While Symmonds acknowledged that the rulebooks would not change because of a vote, he views it as a victory for the athletes. “We are very excited there will be some clarity,” he says.

The other major development came as a surprise. Hersh, the IAAF official present, revealed that as of January 1, 2012, the secondary uniform logo would be opened to commercial logos, not simply club affiliations. “We didn’t believe our ears,” says one AAC and TFAA representative who wished to remain anonymous. “We kept asking for clarification, for him to repeat it, but it was true."

USATF has also capitulated, and will open up regulations on singlets for the Dec. 10 USATF club cross country championships in Seattle, Wash.

"[USATF Interim CEO] McNees fought it, but the club council was able to persuade him to lift the uniform restrictions for club nationals next week,” tweeted Becca Gillespy Peter of Club Northwest.

But not all in attendance were as optimistic with the day’s results.
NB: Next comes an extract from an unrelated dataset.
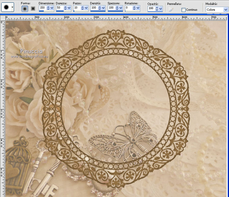Viewport: 229px width, 197px height.
Task: Open the Dimensione slider dropdown
Action: click(52, 8)
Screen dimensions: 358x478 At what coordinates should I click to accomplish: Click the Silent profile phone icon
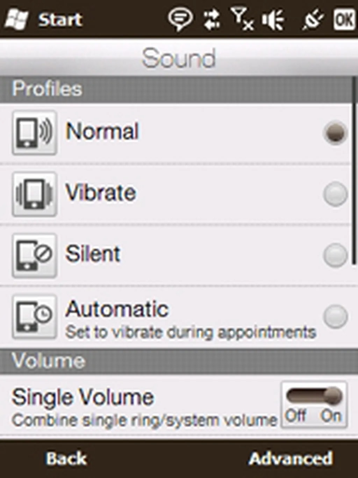point(34,255)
One AAC delegate, who wished to remain anonymous, says he felt the discussion was circular, the finger-pointing overwhelming, and the solution a matter of grays. “We’re going to challenge it on our own,” he said.

These disparate views on the same meeting only serve to underscore the difficult nature of the problem, and its emerging solutions.

"Everyone remains committed to the topic,” Geer says. And it’s clear that TFAA, with Symmonds as its backer, will continue to raise these issues.

"Everyone was afraid of losing their [shoe] contracts if they said anything,” he says. “Not anymore.”